Interventional neuroradiology : journal of peritherapeutic neuroradiology, surgical procedures and related neurosciences

PubMedID: 20557748

Sudheendra D, Bartynski WS. Direct fluoroscopic drainage of symptomatic post-traumatic syringomyelia. A case report and review of the literature. Interv Neuroradiol. 2008;14(4):461-4.

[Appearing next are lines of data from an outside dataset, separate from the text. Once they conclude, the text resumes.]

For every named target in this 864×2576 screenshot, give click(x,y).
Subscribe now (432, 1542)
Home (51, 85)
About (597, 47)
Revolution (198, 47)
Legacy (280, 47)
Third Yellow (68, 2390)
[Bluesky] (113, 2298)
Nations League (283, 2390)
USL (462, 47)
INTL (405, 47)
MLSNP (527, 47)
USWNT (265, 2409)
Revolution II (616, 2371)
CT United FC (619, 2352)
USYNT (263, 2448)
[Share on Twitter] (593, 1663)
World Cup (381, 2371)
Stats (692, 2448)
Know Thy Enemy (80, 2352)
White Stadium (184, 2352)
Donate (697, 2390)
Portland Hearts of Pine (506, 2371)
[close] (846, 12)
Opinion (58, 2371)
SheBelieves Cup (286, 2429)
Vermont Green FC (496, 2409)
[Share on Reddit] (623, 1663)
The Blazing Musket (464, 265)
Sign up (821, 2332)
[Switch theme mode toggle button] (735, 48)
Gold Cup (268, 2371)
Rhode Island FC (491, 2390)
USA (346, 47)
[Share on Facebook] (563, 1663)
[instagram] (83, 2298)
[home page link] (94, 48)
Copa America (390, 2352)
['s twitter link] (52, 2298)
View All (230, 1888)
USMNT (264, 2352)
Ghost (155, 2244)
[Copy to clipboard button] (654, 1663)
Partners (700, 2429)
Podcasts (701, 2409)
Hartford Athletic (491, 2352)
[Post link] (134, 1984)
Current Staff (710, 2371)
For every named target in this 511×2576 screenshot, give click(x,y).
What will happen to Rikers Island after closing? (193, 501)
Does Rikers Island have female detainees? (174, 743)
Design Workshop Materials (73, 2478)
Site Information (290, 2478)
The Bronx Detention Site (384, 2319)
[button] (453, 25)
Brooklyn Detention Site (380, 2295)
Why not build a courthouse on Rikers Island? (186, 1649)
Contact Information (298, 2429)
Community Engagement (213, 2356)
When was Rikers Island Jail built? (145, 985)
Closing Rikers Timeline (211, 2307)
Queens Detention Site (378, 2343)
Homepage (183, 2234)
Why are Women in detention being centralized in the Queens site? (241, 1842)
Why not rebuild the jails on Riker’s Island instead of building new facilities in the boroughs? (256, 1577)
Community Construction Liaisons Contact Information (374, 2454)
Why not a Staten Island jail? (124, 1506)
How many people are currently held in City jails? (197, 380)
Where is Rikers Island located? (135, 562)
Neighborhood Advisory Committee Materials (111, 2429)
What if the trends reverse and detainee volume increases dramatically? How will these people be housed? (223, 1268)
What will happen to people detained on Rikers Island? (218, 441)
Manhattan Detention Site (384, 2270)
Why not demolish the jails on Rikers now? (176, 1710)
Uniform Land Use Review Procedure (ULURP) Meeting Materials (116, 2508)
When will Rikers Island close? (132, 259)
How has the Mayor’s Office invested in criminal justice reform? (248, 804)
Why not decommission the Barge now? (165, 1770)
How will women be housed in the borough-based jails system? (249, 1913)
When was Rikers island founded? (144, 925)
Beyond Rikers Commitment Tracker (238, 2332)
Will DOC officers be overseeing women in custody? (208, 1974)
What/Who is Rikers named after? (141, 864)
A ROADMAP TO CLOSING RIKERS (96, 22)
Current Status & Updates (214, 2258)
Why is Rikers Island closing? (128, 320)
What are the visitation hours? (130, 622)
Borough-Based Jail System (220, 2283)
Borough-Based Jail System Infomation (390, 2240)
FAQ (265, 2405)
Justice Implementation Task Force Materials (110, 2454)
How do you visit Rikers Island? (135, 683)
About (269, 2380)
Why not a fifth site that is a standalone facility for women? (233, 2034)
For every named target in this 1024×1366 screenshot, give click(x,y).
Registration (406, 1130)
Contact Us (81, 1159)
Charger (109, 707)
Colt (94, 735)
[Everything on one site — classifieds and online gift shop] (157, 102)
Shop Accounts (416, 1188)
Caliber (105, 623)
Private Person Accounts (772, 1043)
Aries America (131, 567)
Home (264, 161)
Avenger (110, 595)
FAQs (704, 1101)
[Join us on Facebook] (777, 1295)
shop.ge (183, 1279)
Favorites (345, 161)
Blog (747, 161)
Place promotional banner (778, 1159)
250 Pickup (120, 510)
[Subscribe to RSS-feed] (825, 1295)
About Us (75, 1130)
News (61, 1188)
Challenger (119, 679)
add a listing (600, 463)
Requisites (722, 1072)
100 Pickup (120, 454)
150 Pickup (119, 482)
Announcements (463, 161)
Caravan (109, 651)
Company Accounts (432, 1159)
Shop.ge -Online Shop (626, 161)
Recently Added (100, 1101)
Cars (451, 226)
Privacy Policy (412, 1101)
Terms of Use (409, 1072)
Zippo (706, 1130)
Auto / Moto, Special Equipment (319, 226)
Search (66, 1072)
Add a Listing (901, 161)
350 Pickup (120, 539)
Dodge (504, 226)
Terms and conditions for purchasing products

Summary: First described in 1928, percutaneous aspiration of syringomyelia is infrequently performed to aid in diagnosis and surgical management. We describe a case of post traumatic syringomyelia successfully treated with direct fluoroscopic drainage with substantial resolution of syrinx-related neurologic symptoms. The patient is a 36-year-old man involved in a motorcycle accident who sustained multiple vertebral fractures resulting in dense paraplegia below T4, ultimately treated with multilevel laminectomy and pedicle screw fixation. The patient began to experience phantom leg paresthesias and muscle spasm felt to be related to an extensive spinal cord syrinx extending to the conus. Syrinx drainage was accomplished fluoroscopically at the level of the conus by percuntaneous needle drainage after cord localization with intrathecal myelographic contrast. Clear spinal fluid was drained from the syrinx cavity without complication. Immediately during and after drainage, the patient recognized a decrease in phantom pelvic and lower extremity paresthesias with significantly reduced spasticity. Syrinx collapse was documented with post-drainage CT imaging. Sustained relief of paresthesias and muscle spasms was achieved with gradual syrinx and symptom return requiring subsequent drainages performed at nine, 22 and 37 months following the initial drainage. In addition to confirming the symptomatic nature of syringomyelia in those with atypical symptoms, fluoroscopically guided drainage of syrinx can in select instances provide sustained relief. This modality may have additional advantages including serving as an adjunctive maneuver to improve operative access to the subarachnoid space by collapsing the cord, and serving as a temporizing measure for those patients who are poor surgical candidates. Maneuvers such as fluoroscopic table angulation provide an additional benefit in both the localization and drainage of syringomyelia and thus may be preferred over other minimally invasive procedures such as CT-guided drainage.